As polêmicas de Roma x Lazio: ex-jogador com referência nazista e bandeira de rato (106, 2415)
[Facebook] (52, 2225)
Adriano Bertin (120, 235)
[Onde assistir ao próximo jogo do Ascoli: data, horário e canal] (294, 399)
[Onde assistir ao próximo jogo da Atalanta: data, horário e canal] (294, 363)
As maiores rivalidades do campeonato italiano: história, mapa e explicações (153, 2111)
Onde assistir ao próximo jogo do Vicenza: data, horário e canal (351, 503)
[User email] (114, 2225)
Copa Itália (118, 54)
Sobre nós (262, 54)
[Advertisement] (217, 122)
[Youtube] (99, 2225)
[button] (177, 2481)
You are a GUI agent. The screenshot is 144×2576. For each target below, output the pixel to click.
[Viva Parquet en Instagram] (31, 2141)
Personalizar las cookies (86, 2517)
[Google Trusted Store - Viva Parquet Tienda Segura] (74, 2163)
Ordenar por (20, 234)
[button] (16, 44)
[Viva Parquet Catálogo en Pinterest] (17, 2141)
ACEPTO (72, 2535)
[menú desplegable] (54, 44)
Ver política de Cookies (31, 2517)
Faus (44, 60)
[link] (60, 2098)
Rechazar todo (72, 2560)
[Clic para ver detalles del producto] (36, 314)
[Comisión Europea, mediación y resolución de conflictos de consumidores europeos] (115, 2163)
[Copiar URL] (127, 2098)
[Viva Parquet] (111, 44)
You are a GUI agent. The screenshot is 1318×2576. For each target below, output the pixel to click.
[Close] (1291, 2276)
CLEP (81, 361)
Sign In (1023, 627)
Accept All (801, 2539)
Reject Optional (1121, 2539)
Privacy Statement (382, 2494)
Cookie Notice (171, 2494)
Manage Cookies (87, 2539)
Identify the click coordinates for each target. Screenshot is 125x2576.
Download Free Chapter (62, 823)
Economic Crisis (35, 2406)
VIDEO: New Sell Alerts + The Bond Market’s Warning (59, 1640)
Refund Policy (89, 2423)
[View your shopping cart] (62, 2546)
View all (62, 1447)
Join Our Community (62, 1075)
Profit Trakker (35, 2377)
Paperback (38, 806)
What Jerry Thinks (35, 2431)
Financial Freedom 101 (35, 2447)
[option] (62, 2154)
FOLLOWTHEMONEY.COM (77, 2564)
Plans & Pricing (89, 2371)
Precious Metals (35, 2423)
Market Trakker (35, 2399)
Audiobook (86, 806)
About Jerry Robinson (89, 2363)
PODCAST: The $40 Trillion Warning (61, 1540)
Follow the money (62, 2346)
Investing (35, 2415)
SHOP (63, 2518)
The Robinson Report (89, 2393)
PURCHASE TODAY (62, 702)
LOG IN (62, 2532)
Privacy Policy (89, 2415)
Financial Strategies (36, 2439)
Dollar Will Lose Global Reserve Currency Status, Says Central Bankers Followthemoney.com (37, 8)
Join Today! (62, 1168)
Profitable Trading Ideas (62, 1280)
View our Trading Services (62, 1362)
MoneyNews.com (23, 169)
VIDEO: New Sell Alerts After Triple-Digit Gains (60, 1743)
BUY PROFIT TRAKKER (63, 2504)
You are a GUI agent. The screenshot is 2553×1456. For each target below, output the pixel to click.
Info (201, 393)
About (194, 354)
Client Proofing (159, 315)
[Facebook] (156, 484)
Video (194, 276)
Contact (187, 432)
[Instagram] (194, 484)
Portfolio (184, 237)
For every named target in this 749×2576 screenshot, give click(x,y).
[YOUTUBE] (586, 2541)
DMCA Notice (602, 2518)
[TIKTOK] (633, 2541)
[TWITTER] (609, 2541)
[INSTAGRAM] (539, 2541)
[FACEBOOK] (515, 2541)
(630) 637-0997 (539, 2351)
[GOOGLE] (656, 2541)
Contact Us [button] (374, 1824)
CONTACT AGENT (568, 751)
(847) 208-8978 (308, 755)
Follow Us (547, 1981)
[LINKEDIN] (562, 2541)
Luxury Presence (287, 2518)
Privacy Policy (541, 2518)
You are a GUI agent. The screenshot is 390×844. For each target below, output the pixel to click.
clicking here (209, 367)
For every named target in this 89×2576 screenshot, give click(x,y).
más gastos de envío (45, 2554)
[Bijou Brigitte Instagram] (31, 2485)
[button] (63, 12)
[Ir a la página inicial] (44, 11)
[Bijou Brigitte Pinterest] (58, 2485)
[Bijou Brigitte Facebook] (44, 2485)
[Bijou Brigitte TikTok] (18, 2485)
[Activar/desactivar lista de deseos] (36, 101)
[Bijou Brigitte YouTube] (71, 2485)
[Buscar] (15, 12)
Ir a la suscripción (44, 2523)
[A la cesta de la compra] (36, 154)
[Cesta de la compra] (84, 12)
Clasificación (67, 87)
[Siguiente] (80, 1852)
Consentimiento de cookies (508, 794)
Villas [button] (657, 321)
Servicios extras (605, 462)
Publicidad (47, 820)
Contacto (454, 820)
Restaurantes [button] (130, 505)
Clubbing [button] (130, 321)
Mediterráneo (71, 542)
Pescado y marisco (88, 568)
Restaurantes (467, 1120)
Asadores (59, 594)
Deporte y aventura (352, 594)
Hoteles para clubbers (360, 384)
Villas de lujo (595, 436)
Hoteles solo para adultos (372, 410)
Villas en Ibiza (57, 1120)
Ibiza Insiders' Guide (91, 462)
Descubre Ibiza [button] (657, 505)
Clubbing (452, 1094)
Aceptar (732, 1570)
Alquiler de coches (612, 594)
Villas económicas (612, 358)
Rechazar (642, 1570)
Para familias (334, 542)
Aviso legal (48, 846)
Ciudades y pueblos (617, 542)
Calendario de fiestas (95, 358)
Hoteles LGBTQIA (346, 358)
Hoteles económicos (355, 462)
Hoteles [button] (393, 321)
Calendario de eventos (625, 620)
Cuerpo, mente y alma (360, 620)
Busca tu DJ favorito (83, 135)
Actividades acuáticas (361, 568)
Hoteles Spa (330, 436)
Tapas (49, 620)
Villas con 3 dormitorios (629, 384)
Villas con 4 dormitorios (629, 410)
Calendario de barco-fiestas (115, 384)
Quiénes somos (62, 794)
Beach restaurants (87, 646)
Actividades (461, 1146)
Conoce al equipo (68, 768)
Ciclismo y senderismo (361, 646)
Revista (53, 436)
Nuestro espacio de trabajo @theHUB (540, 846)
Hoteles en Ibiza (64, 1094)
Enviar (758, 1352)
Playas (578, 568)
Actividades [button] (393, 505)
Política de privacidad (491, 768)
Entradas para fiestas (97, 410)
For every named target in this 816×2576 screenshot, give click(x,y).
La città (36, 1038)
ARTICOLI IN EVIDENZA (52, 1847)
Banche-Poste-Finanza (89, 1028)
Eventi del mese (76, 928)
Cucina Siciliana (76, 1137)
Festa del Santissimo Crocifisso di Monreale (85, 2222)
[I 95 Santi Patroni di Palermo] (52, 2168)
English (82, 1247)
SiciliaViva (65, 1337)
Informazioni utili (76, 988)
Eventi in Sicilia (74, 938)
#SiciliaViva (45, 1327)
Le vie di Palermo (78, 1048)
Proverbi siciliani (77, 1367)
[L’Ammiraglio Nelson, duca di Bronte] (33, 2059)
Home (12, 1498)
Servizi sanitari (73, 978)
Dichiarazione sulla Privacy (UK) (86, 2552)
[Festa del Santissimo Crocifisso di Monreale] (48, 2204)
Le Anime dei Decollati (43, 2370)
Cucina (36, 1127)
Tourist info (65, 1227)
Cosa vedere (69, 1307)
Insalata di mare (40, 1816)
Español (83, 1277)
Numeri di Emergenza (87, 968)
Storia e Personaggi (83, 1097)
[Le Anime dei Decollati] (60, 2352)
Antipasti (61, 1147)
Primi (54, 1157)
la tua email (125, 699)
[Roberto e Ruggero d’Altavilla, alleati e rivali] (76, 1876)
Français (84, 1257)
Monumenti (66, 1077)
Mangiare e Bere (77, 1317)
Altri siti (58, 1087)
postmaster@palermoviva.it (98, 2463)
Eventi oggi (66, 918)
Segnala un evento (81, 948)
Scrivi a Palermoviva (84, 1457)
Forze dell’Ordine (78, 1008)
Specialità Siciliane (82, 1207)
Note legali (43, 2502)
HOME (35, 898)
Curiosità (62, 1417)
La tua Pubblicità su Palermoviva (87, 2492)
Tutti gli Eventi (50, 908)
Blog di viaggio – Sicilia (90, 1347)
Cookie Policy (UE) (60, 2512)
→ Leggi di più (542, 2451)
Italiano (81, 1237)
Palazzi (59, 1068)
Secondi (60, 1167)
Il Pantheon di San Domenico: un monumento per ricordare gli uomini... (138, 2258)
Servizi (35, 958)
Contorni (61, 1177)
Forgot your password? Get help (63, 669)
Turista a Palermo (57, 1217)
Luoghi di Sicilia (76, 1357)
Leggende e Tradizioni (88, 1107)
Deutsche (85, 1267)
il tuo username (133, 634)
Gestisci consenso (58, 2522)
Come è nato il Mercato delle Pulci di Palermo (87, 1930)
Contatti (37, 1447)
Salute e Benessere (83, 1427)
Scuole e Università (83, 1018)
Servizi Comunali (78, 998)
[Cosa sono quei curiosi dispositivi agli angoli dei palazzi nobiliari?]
------------------------------------
TASK DIRECTIONS.
The lines to copy run from the start of the records above through the line holding "[link] (60, 2098)"; give them exactly, both ends included, and nothing else.

SOLUTION TO THE PROBLEM.
As polêmicas de Roma x Lazio: ex-jogador com referência nazista e bandeira de rato (106, 2415)
[Facebook] (52, 2225)
Adriano Bertin (120, 235)
[Onde assistir ao próximo jogo do Ascoli: data, horário e canal] (294, 399)
[Onde assistir ao próximo jogo da Atalanta: data, horário e canal] (294, 363)
As maiores rivalidades do campeonato italiano: história, mapa e explicações (153, 2111)
Onde assistir ao próximo jogo do Vicenza: data, horário e canal (351, 503)
[User email] (114, 2225)
Copa Itália (118, 54)
Sobre nós (262, 54)
[Advertisement] (217, 122)
[Youtube] (99, 2225)
[button] (177, 2481)
You are a GUI agent. The screenshot is 144×2576. For each target below, output the pixel to click.
[Viva Parquet en Instagram] (31, 2141)
Personalizar las cookies (86, 2517)
[Google Trusted Store - Viva Parquet Tienda Segura] (74, 2163)
Ordenar por (20, 234)
[button] (16, 44)
[Viva Parquet Catálogo en Pinterest] (17, 2141)
ACEPTO (72, 2535)
[menú desplegable] (54, 44)
Ver política de Cookies (31, 2517)
Faus (44, 60)
[link] (60, 2098)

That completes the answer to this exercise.